Runtime profiles
Translately’s backend is a Quarkus application. Quarkus ships a built-in profile mechanism — %dev, %test, %prod — that lets a single application.yml carry three sets of config. Understanding which profile is active and what env vars it requires is the difference between a clean boot and a stack trace.
Companion pages: dev compose for the services those profiles talk to, hardening checklist for what to wire on top in production.

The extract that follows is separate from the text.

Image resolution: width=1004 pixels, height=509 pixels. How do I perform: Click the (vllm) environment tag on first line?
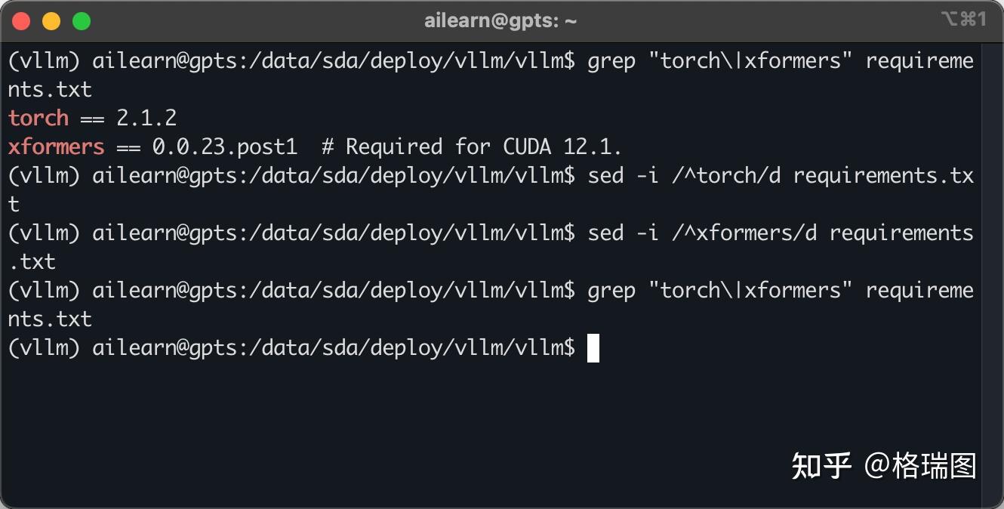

What activates each profile
| Profile | How to activate | When Quarkus picks it |
|---|---|---|
%dev |
Default for ./gradlew quarkusDev. Also selected by -Dquarkus.profile=dev. |
Live-reload dev loop. |
%test |
Auto-activated when @QuarkusTest / @QuarkusIntegrationTest runs (the JUnit 5 extensions set it before any @ApplicationScoped bean wakes up). |
Every backend test run — unit, integration, IT, coverage. |
%prod |
Default for packaged artefacts — the fast-jar (java -jar quarkus-run.jar), the native binary (./translately), and the official images (ghcr.io/pratiyush/translately-backend:*). Also selected by -Dquarkus.profile=prod. |
Every compose-prod.yml / Helm / bare-metal deploy. |
No profile = “default” — the top-level config in application.yml that applies to all three. The "%name": blocks layer on top and override default values for that profile only.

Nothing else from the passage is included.